Exercise 1: Reproduce, word for word, both blocks of records that follow the news article about NATO, leaving the pictures out.

Excerpt:
------------------------------------

Europe urged to help NATO more in Iraq (Agencies) Updated: 2004-12-09 21:01 BRUSSELS - The United States said it expected
European countries to come up with offers of help in Iraq and
Afghanistan at a NATO meeting on Thursday to discuss the alliance's
role in the insurgency-hit countries.
Without referring to any countries by name, NATO Secretary- General Jaap de
Hoop Scheffer also called for a greater European role by telling allied foreign
ministers that transatlantic ties depended on a fair burden-sharing of security
tasks.
The United States wants European allies to come forward with offers of
soldiers for NATO-run training in Baghdad and at a military academy just outside
the city. It is also wants troops to widen NATO's existing peacekeeping mission
in Afghanistan.
"I think what you'll see at this ministerial is a number of countries coming
forward to contribute -- to pledge -- both officers and force protection troops
to this mission," a senior U.S. official said of the Iraqi training operation.

------------------------------------

Data:

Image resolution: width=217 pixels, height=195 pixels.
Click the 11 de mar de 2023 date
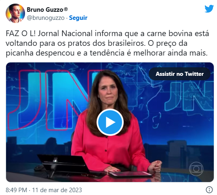pyautogui.click(x=57, y=190)
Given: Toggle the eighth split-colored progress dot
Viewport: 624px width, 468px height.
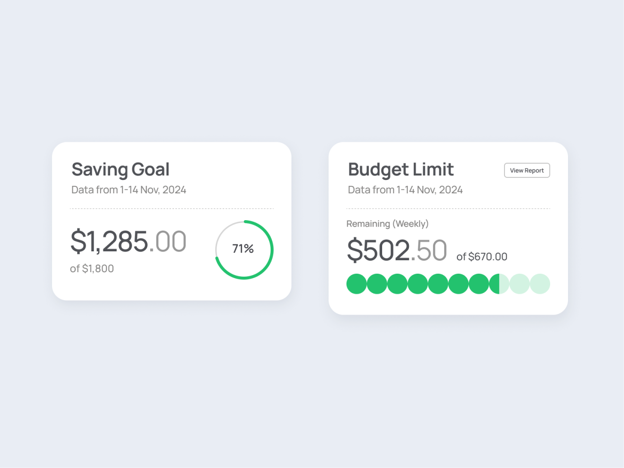Looking at the screenshot, I should point(499,284).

------------------------------------

Exercise 2: Write out again the part of the NATO article that opens with the words containing "The United States wants" and closes with "in Afghanistan.", substituting "personnel" for "soldiers".

Final answer 1:
Image resolution: width=217 pixels, height=195 pixels.
Click the 11 de mar de 2023 date
pyautogui.click(x=57, y=190)
Given: Toggle the eighth split-colored progress dot
Viewport: 624px width, 468px height.
Looking at the screenshot, I should point(499,284).

Final answer 2:
The United States wants European allies to come forward with offers of
personnel for NATO-run training in Baghdad and at a military academy just outside
the city. It is also wants troops to widen NATO's existing peacekeeping mission
in Afghanistan.